YOUR GOAL:
Continue the memorial tribute to Scott below, starting right after its final sentence.

Linda, Kristi, and Ryan, I offer my love and support. If there is anything I can do, you need only to let me know what you need.
♥Jennifer
Susan Martin
February 23, 2019
My "Brother" Scott
When I was 5 yrs old, I rem you coming in your Ford Falcon from Vandenburg Air Force Base to my parents house, to see Linda. I was the little sister that would ask you many questions. You would answer all of them patiently or silly.
I rem you so much, in fact more than some of my siblings. You were a constant person in my life.
When I was 10 yrs old, you married Linda. When I was a young teenager, many times a girlfriend and I would stay at the house on Orchard while my mom and dad worked. You always welcomed me. When I married, had kids and grandkids, I was still at your next 2 homes. And you always welcomed all of my family. My family kept growing, yet Thanksgiving Day was forever at your home, with "all" of us.
Last Monday I asked Linda, why do I rem being around you both so much? She answered me, "because we loved you".
I rem you being so much in my life and that will never diminish.
You installed the house alarm when we were having our home built. You maintained that alarm for years. You have always been there.
I am so glad I did tell you a few years ago, you are the nicest man I know. I told everyone I knew this. My coworkers, family, and friends. It has been over 30 yrs for some of these people knowing who I was talking about. It started when you had the kidney transplant, all those years ago. They would say, "your nice brother in law"?
When I see a radio tower in this Valley and in Meadow Lakes, you come to mind and always will. You would be at home or a family occasion, no matter time of day, kind of weather, how far away, you get the call a radio station was "off the air". You would immediately leave and get it back on the "air". You climbed so many towers. I was always amazed how you could, because of the height.

DATASET EXCERPT:
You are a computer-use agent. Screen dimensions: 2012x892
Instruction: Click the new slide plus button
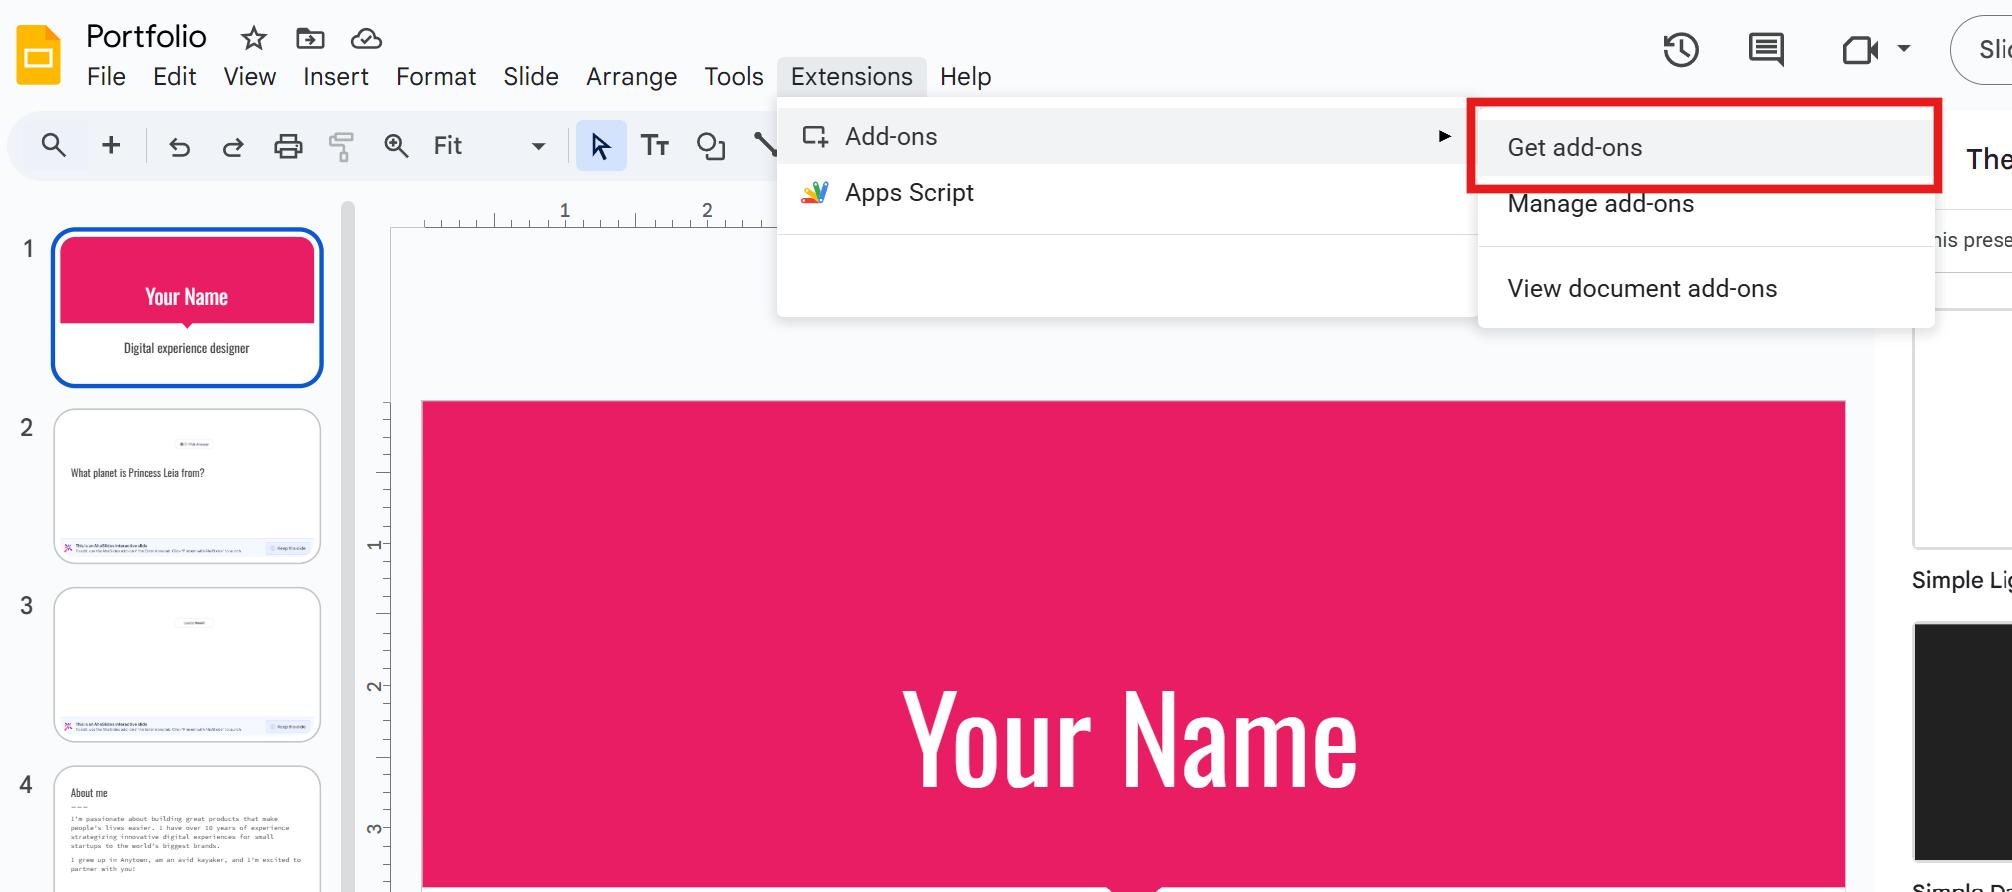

WRITTEN ANSWER:
You are the husband with so many manners, from opening Linda's car door to leaving her notes every day as long as I can rem. That is because of your love for her. I also remember your reactions to Linda teasing you!
You never complained, even when you weren't feeling well and always so positive. You did always overcome the situation. Because of your very strong, positive attitude, I believed you would get better. I truely never thought otherwise, even almost a week ago.
I do miss telling you I love you, seeing you smile and giving you hugs in person. But I will continue to tell you, "I love you."
I Love you forever and more,
Your "Little Sister"
Brittany Martin
February 22, 2019
Uncle Scott,
I love you so much and am so upset that I won't see that big beautiful smile of yours, receive one of your wonderful hugs, or hear you tell me you love me. You are such an amazing person. One of the nicest, kindest, and loving kind of people I know I will ever have in my life. Not many men are so expressive of their love for others, but that was never the case with you. There's a big hole in my heart. But an even bigger hole in Aunt Linda and cousin Ryan and Kristi's heart and life.
You were an amazing father, husband, brother, friend, uncle, son, grandfather, etc. I miss you so much. Our family won't be the same without you. Everytime I listen to music I will always be thinking of you. I love you and I miss you so very much.
Aunt Linda and cousins, I love you very much and am always here and thinking of you.